Lutar

Lutar

Lutar. Lutar. Lutar.

E quando pensar que já acabou, lutar mais um pouco.

Será esta a definição de existir? Passar a vida inteira brigando mesmo sabendo que não sairá vencedor?

A corretora relê minha papelada. Na verdade, um conjunto de documentos, extrato bancário,comprovante de endereço.

Agora está em silêncio, seu sorriso aberto desapareceu assim que começou a avaliar minhas condições.Às vezes interrompe o que está fazendo, passa as mãos bem cuidadas no rosto maquiado. Bate os dedos compridos , seguidas vezes no canto da mesa. Morde a tampa da caneta.

Para ser sincera, acho que ela torce para que dê certo. Acho de verdade que seu único interesse não é a comissão de cinco, dez, quinze por cento. Talvez, ela saiba que seu trabalho pode concretizar ou destruir os sonhos de alguém. Talvez, eu seja apenas uma pessoa que acredita em milagres.

Como não acreditar. Acordar todos os dias não é, de certa forma, um milagre: Quanta coisa pode acontecer durante a noite? Herculano sofreu um infarto,uma vizinha bateu a cabeça no piso do banheiro no meio da madrugada, a pequena Lara foi picada por um escorpião enquanto dormia.

Aguardo. Meus olhos correm pela sala pequena e nada acolhedora. Quem precisa se preocupar com decoração quando detém tanto poder? Mesa, cadeira,computador, um pequeno armário de ferro. Nas paredes, cartazes dos empreendimentos imobiliários espalhados pelas cidades da região. O luxo reservado a um potente ventilador de parede e uma cafeteira elétrica.

“Eu acredito em milagre”, digo a mim mesma quando a corretora se levanta para conversar sobre minha ficha com alguém.

É bem verdade que eu preferiria que aquilo que o ser humano pode resolver sozinho, não tivesse que ficar por conta da Providência divina ou de uma conspiração cósmica. Fazer o que se o mundo é assim?

Fazer o que se os mesmos que exploram meu trabalho, organizam cestas de natal para doar aos carentes? Fazer o que se aqueles que chamam a mim e aos meus de analfabeto continuarão negando escola de qualidade aos que vieram quando eu nem estiver mais por aqui?

Ela volta. O sorriso continua desaparecido. Tão jovem e já lidando com este mundo de contas, critérios;capaz de definir incluídos e excluídos. Mas como ela mesma disse, optou por esta profissão pelo retorno financeiro.
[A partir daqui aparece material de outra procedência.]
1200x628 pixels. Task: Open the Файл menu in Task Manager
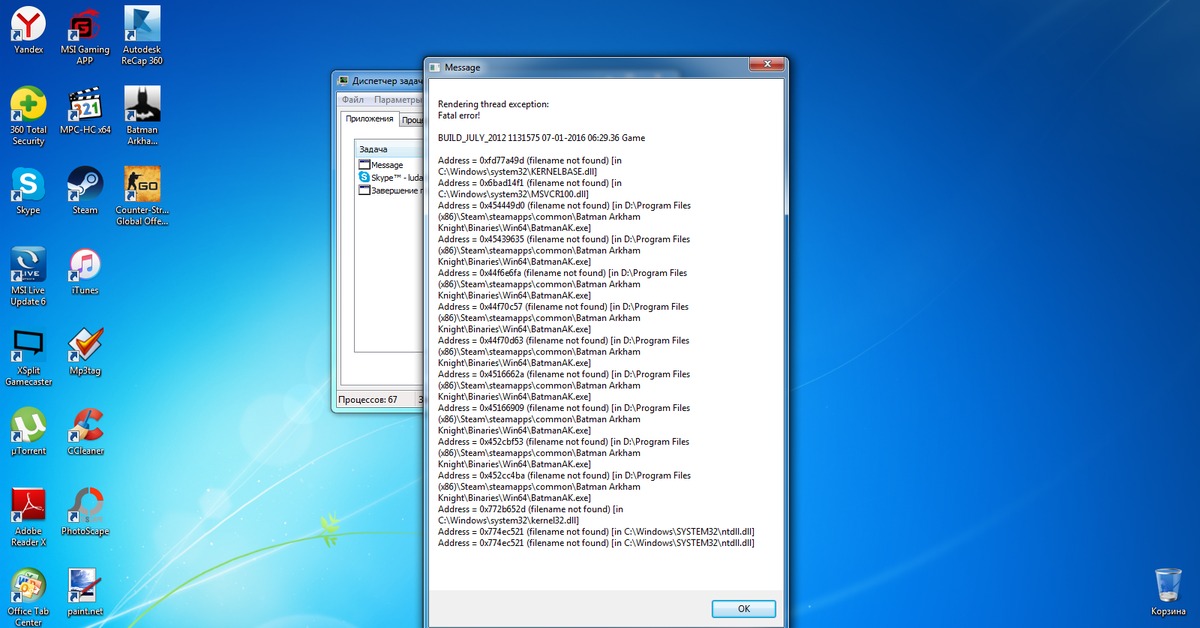click(352, 100)
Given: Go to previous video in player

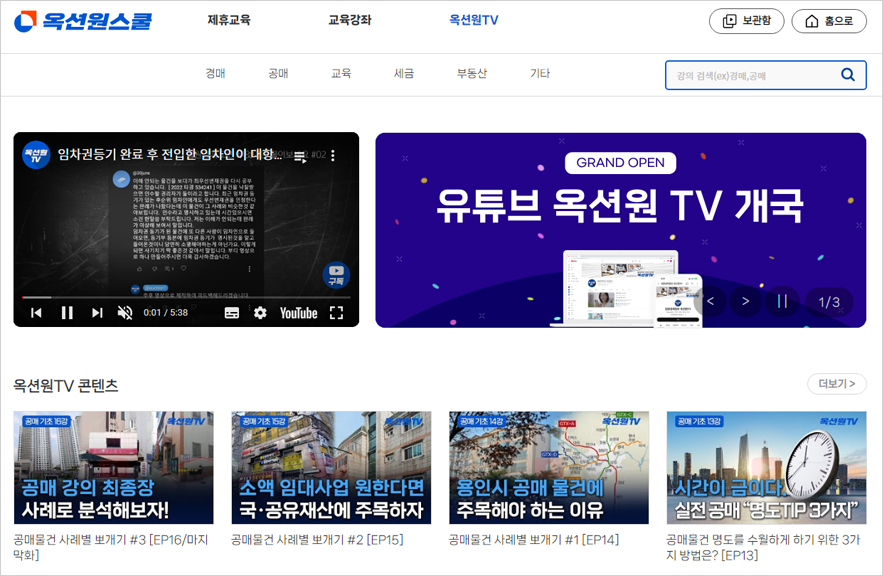Looking at the screenshot, I should (x=36, y=313).
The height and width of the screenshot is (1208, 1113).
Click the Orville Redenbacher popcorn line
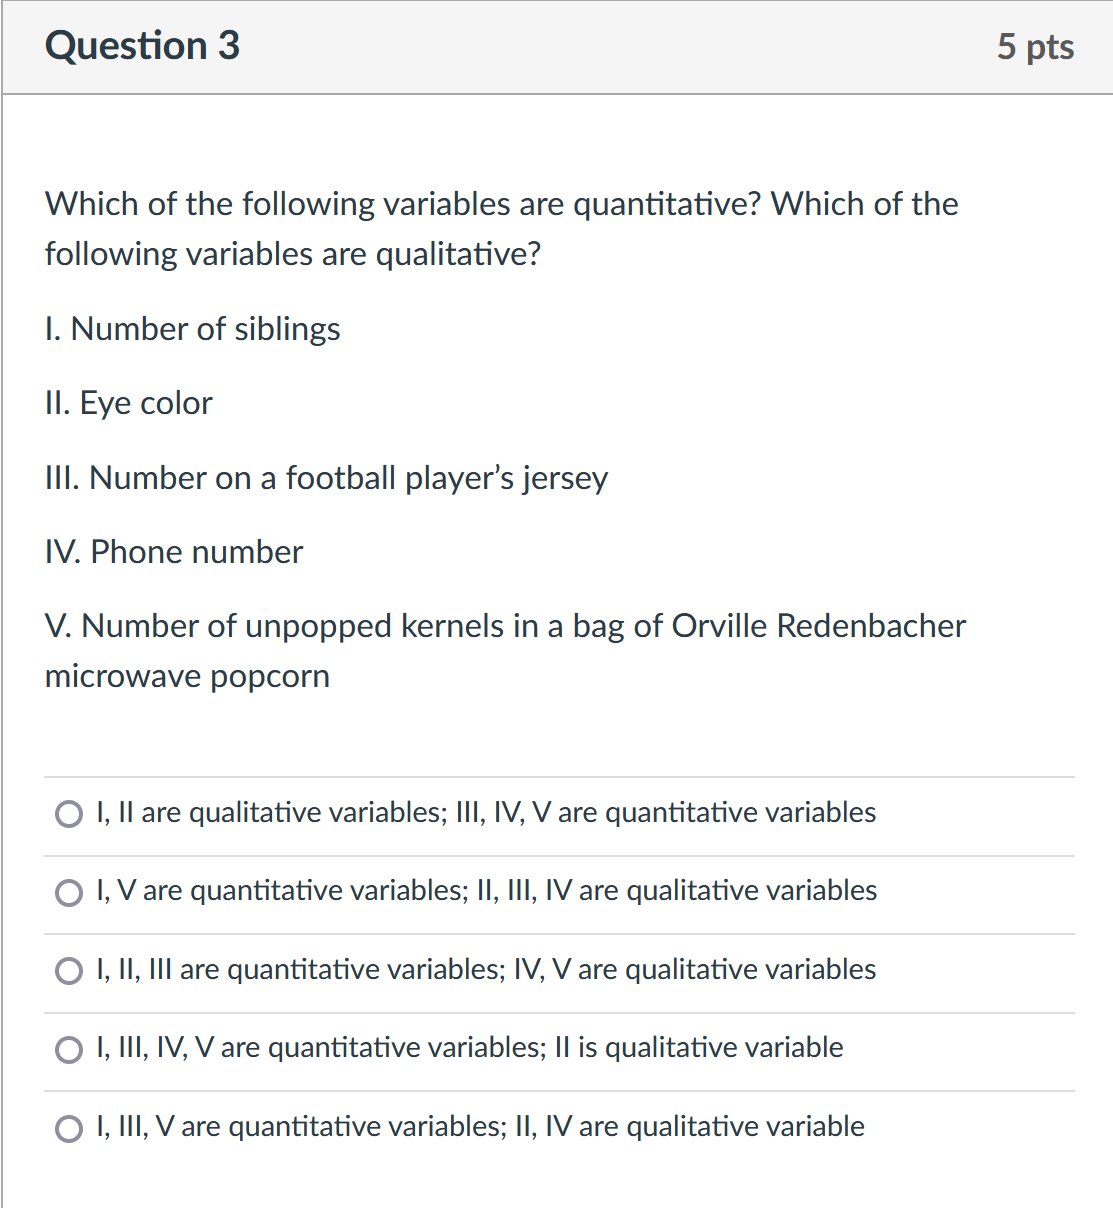(504, 650)
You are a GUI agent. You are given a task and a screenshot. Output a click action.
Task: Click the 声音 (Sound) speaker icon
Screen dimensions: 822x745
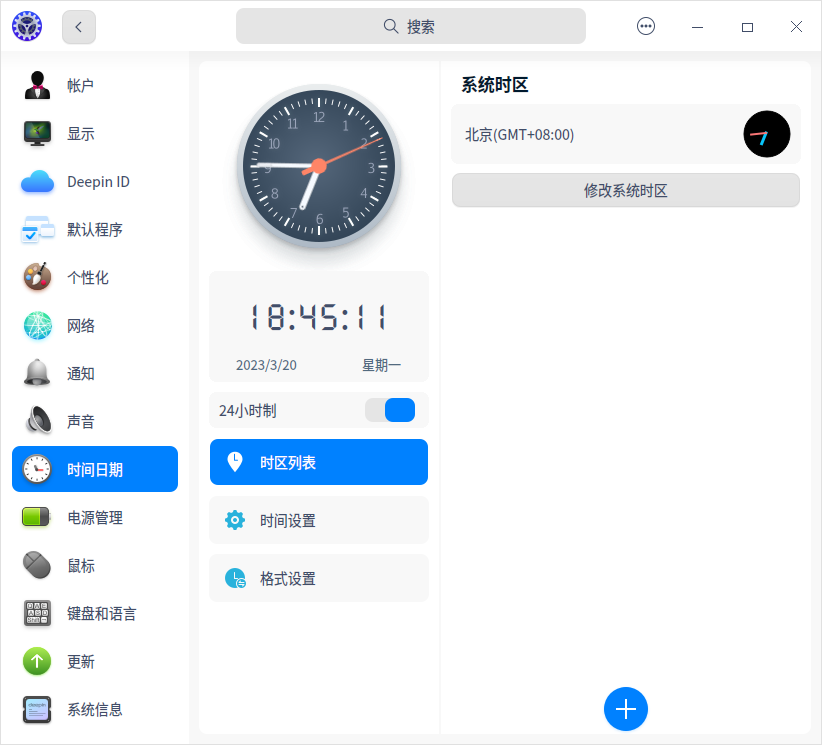pos(36,421)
-Dona Nilsa, suas condições não estão muito favoráveis.

Esfreguei as mão por baixo da mesa, rezando para que ela não visse em meu rosto a frustração. Este gosto eu não daria para eles. Nem para o sistema bancário. Nem para meus patrões.

Lutar. Lutar. Lutar. Ainda que a vitória seja uma utopia.

-Mesmo assim, vamos enviar sua proposta e torcer para dar certo.

O milagre!

-Assine aqui, por favor.

Na despedida ela me disse palavras bonitas sobre sonhar, alcançar objetivos. Outro corretor se ajeitava na cadeira. Pronto para atender, mostrando o universo maravilhoso daqueles que possuem casa própria, segurança, lazer e depois , dizer com palavras abstratas que a renda da pessoa não se encaixa no projeto. Talvez ele ou ela nem assinassem a proposta.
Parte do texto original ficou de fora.